[llvm-commits] [PATCH] Invariants (and Assume Aligned) - LLVM

Dan Gohman dan433584 at gmail.com
Thu Dec 6 15:19:39 PST 2012


On Thu, Dec 6, 2012 at 2:57 PM, Nuno Lopes <nunoplopes at sapo.pt> wrote:
>> This patch assumes that asserted conditions are globally true. This
>> significantly restricts their usefulness. Everything's easy if we just
>> think about asserting properties for an entire function:
>>
>> void foo(void *p) {
>>  __builtin_assume(p is aligned or whatever);
>>  use(p);
>> }
>>
>> However, as soon as a function like this can get inlined into a
>> perfectly reasonable callsite like this:
>>
>>  if (p is aligned or whatever)
>>    foo(p);
>>  else
>>    do_something_slow(p);
>>
>> it doesn't work anymore, because it would apply to all uses of p in
>> the caller, including uses where p isn't aligned.
>>
>> It seems that the intuitive semantics would be that an assertion
>> should hold for all the uses dominated by an assertion statement.
>> Requiring dominator trees for anything that wants to use assertion
>> information would unfortunately keep it out of instcombine, where it
>> would be very useful, so this is a significant problem. The
>> tentatively established way to solve this kind of problem is to make
>> the assertion return a copy of the value it is asserting a predicate
>> about. Something like this:
>>
>>  pp = __buiiltin_assume(p, p != 0);
>
>
> That starts sounding like SSI's pi nodes:
> p = ...;
> if (...) {
>    pp = pi(p);
>    use (pp)
> }
> assume(pp != 0);
>
>
> Then assumptions can be global again, since copies of vars are created where
> necessary.

I agree; if the IR were always in SSI form, this intrinsic would be
easier to design.

>
>
>
>> The other big topic to discuss in this patch is ephemeral values. This
>> would be a significant landmark change.
>>
>> Ephemeral values add uses of values to the program which wouldn't
>> otherwise be there. This has its purpose of course, but also its
>> downsides, as it will interfere with use_empty() and hasOneUse()
>> optimizations (much of instcombine, etc.). It could easily be a
>> dickens for indvars and lsr, unless, again, it gets the right
>> special-case handling. It'll need special-casing in several analyses
>> which walk def-use lists. The new EphemeralValues analysis pass will
>> make the special-casing less painful, but it's still a value map that
>> has to be passed around and kept current.
>
>
> Yes, I'm also worried about the burden for each optimization.
> On the other hand, the code for invariants is single-path, so it's not that
> bad, since e.g. it won't confuse the single-BB-loop kind of optimizations.
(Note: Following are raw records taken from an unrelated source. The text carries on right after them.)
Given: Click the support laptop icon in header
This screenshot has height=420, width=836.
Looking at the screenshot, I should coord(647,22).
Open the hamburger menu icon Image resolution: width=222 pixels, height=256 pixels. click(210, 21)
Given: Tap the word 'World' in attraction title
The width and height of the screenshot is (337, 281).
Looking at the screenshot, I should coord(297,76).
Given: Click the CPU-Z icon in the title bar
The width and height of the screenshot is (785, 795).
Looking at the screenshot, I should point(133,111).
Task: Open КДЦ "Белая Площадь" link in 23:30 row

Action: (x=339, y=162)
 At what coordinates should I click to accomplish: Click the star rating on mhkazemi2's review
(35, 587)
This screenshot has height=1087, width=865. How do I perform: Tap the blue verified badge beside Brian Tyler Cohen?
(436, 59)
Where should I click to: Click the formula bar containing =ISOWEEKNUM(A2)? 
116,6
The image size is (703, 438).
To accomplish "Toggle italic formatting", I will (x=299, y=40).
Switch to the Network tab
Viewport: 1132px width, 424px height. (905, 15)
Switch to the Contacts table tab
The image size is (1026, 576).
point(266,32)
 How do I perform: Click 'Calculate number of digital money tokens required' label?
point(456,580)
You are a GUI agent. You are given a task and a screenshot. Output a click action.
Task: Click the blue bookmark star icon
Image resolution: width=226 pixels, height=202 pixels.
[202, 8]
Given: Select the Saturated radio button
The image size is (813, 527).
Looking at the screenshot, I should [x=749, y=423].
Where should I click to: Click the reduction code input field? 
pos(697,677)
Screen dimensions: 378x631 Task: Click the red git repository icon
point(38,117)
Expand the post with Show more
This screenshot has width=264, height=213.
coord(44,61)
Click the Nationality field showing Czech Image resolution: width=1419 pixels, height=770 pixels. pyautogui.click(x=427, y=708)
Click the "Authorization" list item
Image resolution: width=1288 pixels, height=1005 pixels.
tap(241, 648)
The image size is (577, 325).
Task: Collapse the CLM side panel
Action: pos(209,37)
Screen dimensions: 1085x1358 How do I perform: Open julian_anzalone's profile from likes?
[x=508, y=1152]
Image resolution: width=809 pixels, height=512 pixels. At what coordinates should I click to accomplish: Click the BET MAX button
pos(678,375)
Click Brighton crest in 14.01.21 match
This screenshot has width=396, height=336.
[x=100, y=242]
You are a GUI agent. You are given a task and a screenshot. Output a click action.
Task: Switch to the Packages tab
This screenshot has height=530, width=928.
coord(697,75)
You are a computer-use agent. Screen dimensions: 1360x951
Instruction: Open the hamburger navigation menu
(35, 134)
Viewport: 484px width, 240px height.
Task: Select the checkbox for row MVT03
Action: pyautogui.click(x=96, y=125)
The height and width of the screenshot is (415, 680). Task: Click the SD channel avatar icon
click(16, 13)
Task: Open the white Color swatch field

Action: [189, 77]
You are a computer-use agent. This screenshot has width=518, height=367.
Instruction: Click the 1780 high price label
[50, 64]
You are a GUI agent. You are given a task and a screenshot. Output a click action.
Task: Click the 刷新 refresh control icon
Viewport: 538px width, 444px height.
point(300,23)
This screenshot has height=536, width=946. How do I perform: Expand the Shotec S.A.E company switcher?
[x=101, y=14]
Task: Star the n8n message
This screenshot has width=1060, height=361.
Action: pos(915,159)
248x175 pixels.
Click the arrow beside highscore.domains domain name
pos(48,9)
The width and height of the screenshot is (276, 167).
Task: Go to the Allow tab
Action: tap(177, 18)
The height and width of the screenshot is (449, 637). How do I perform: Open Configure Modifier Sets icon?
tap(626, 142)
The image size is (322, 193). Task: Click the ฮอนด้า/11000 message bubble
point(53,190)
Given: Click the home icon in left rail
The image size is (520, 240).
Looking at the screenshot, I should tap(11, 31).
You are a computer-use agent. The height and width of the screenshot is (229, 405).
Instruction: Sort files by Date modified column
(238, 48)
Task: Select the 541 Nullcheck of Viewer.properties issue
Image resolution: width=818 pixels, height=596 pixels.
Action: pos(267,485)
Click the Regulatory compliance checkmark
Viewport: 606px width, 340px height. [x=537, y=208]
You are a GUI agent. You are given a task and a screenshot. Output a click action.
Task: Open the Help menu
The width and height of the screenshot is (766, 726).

I'm not sure what you mean here.

> Some time ago we discussed the creation of a separate mini-language to
> specify invariants and other stuff that could be used in metadata. I think
> debug info was another potential client for this language. As well as
> assertions about buffer sizes. But it's a big project..

Yes.

> BTW, I think ephemeral calls should be limited to readnone (readonly?)
> functions. Stating assumptions and get side-effects at the same time doesn't
> really make sense. And assume() may or may not be deleted in between.

In one sense, this would happen automatically, because calls with
arbitrary side effects will be implicitly non-ephemeral. However,
there would be nothing which would prevent a call which writes to
memory in known ways, e.g. memcpy, from being ephemeral, if the only
uses of its output memory are ephemeral loads.